ESPN is off to a strong start with Grantland, the highbrow/lowbrow sports site helmed by self-described Sports Guy Bill Simmons. But Grantland has a long way to go to match the early success The Post Game, rival Yahoo Sports’s answer to an online magazine for sports junkies.

Grantland, which officially went live on June 9 after a soft launch, reached 946,000 unique users in June, according to ComScore. Not bad for a site with a URL that most sports fans would have a tough time deciphering. (It’s named after an old-school sportswriter.) But Grantland needs to escalate its traffic significantly if it wants to catch up to The Post Game, which Yahoo unveiled in January. Despite maintaining a low profile since then, in June The Post Game reached over 10 million unique users, per ComScore — and close to 15 million based on Yahoo’s internal numbers.
The Grantland launch marks the latest chapter in one of the Web’s more intriguing content rivalries. ESPN.com, despite its global brand and its TV network, often chases Yahoo Sports for total unique users in the sports category. The gap has tightened of late. While Yahoo is frequently derided for its missteps, it still commands a huge audience that it can direct to new properties. ESPN, of course, is the self-proclaimed Worldwide Leader, packing its own promotional punch across many platforms.
The Post Game is part of a partnership with ex-Yahoo executive David Katz’s Sports Fan Live and aims for the similar territory as Grantland — long-form, feature-oriented journalism. But while Grantland is closer to a jock’s version of The New Yorker, with long thoughtful pieces on athletes like Dirk Nowitski and lots of pop culutre, The Post Game’s broader coverage more closely resembles People magazine for sports (or ESPN the Magazine for that matter).

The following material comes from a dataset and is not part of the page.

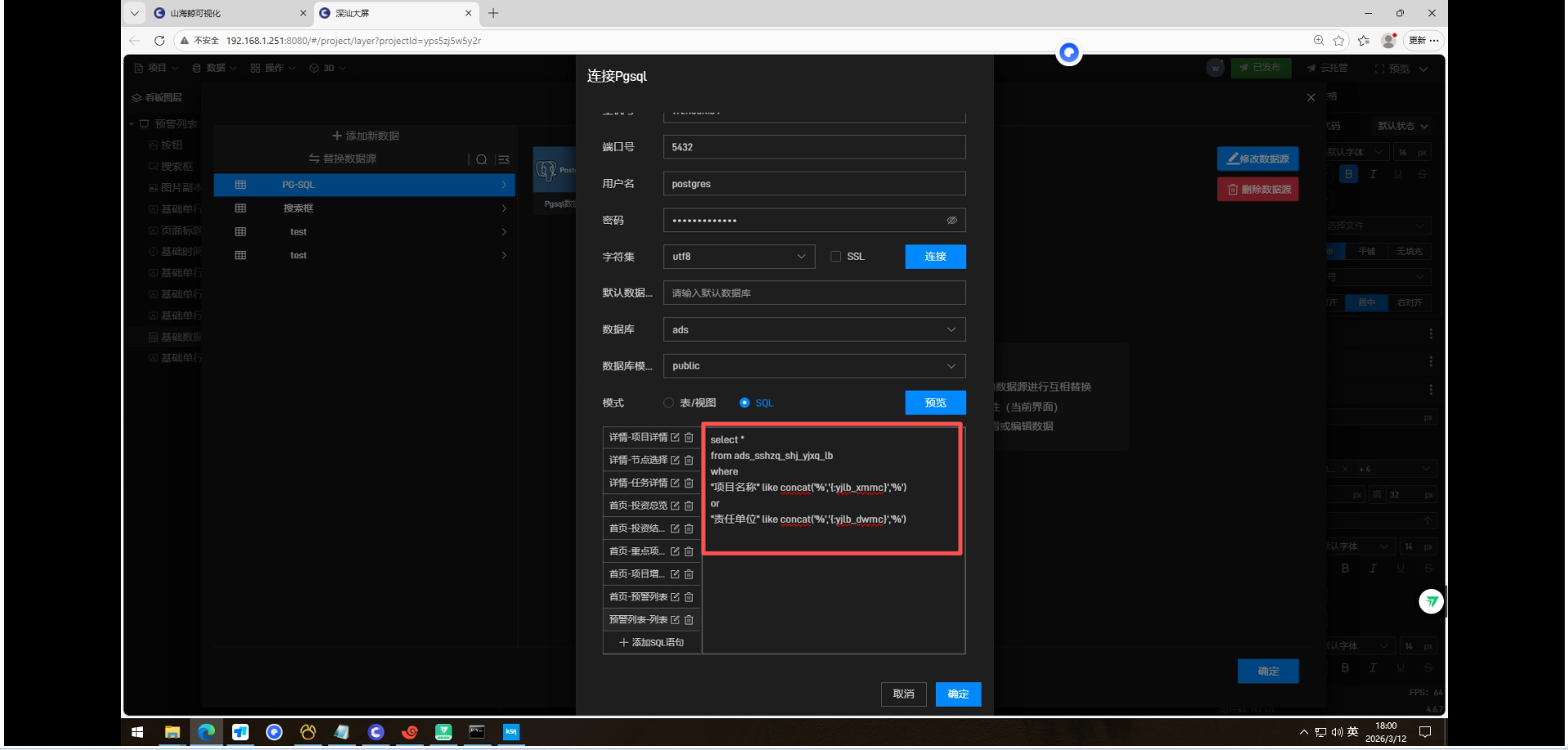Open the public schema dropdown

point(813,366)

Of course, The Post Game has the advantage of Yahoo’s portal-traffic-driving-prowess — an argument ESPN officials also cite when comparing the two sites’ audiences. (In total, including Yahoo’s home page and Yahoo Mail, the company reached 178 million uniques in June, per comScore.) Yet Grantland has been featured prominently on ESPN.com (36 million uniques) for much of the past month. And the site has the built in advantage of Simmons’ close to 1.5 million Twitter followers (not to mention the fact that ESPN is available in 100 million cable households).
That difference appears to be bearing out in the early time spent differential. Per ComScore, Grantland has been averaging 8.0 minutes of time spent per visitor, while The Post Game has been averaging just 2.1 minutes. The knock against Yahoo Sports is that it attracts a less engaged, drive-by audience, a dynamic which The Post Game is supposed to help mitigate.
Still, according to sources, Yahoo executives are thrilled with The Post Game’s performance. The site has landed campaigns with Toyota, Dodge, Gillette and Chivas, with multiple renewals. Plus, stories such as “10-Year-Old ‘Workout Kid’ Has Grade Schoolers Sweating And Football Coaches Drooling,” have been shared a few hundred thousand times, while leading to segments on Fox News and several local TV outlets.
Grantland launched with two sponsors — Klondike and Subway — with several more brands close to signing on, according to Simmons.